Talk is cheap — and now unlimited. Verizon is hedging its future on the consumption of data because, let’s face it, who uses their phone as just a phone these days?
Verizon’s new Share Everything plan allows customers to pay for a certain amount of data and distribute that data among their devices. (You can register up to 10 devices to a single account.) Customers must both purchase a data package and pay for each registered device. As a result, the plan can be pretty steep — $40 per month for your iPhone, plus $10 for your iPad, plus $10 for that Kindle your parents got you for Christmas, plus the cost of data. However, Verizon says, there’s an upside: the plan also offers unlimited calling and texting. But does anyone really need an endless fount of minutes?
As critics dissect the new scheme, one thing is clear: Verizon is capitalizing on the fact that we are no longer making phone calls. The money, Verizon has realized, is in the data — the videos we download, the websites we peruse, the e-mails we send. According to Nielsen, the amount of data consumed per month by the average smart-phone user grew 89% in 2011. And it’s still growing.
AT&T CEO Randall Stephenson predicted last week that cell-phone companies would enter the market with data-only plans in the next two years. Stephenson was probably thinking of an obvious solution to his company’s own problems: AT&T has recently been recording a decline in the average number of minutes used on phone calls per month. Right now, phone companies still earn most of their money from calling and texting plans. So as the popularity of calling and texting falls off in favor of e-mail and BBMing, cell-phone companies are going to have to find ways to make up for their loss in profit. Charging more for data use is the obvious solution.

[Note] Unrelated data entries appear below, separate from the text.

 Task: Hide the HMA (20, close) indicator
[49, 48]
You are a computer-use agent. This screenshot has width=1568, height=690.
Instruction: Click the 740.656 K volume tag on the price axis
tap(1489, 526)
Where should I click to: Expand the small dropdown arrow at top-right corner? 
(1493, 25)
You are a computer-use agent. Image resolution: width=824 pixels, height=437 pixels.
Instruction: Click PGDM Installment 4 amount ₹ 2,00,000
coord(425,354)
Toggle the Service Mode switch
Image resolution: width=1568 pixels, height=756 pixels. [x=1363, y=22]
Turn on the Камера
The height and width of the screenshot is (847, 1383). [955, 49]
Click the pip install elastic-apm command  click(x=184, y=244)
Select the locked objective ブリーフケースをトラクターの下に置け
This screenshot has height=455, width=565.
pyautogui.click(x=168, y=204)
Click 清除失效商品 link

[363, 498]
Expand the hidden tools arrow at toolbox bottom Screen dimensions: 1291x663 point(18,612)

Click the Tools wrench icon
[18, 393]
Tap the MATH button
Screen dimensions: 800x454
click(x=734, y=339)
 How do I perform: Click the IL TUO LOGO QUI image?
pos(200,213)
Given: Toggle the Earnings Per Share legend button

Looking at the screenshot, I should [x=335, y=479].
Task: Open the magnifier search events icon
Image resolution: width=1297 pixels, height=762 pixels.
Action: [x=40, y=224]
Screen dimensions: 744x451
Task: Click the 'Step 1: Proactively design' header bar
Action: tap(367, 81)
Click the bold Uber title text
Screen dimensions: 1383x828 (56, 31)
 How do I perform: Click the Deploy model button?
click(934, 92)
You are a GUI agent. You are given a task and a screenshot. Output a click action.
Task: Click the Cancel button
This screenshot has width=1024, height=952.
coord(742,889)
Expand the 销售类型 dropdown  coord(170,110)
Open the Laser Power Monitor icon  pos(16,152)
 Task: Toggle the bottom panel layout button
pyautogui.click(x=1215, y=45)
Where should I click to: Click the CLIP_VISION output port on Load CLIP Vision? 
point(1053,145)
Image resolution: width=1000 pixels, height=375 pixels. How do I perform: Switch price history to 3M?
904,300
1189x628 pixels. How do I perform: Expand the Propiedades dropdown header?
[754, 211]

Of course, we shouldn’t completely abandon the good old-fashioned phone call. Sensitive material and long conversations cannot always be condensed into a series of e-mails. And the breakup text is still so not classy. But we’re using our phones so little for actual talking that Verizon’s happy to offer its customers unlimited calls and texts for cheap.
So at what point do we stop calling our cell phones “phones”? Paradoxically, advances in our smart phones are making the phone itself obsolete. We use our cell phones to plan our lives, to gather and send information and to entertain ourselves. But we rarely use them to make phone calls. A character on the TV show The League griped about dropped calls on his smart phone in an episode in December: “The app I want for my phone is Phone.” Similar jokes are popular among iPhone users. But dropped calls and mediocre service is of little concern to many smart-phone customers who prioritize the ability to track their route on the subway or check their e-mail on the go over actually making phone calls. I currently have around 90 apps on my phone, and I use most of those more than my phone’s phone function.
So even though it’s too early to officially mourn the death of phones, it may be time to stop referring to smart phones as smart phones.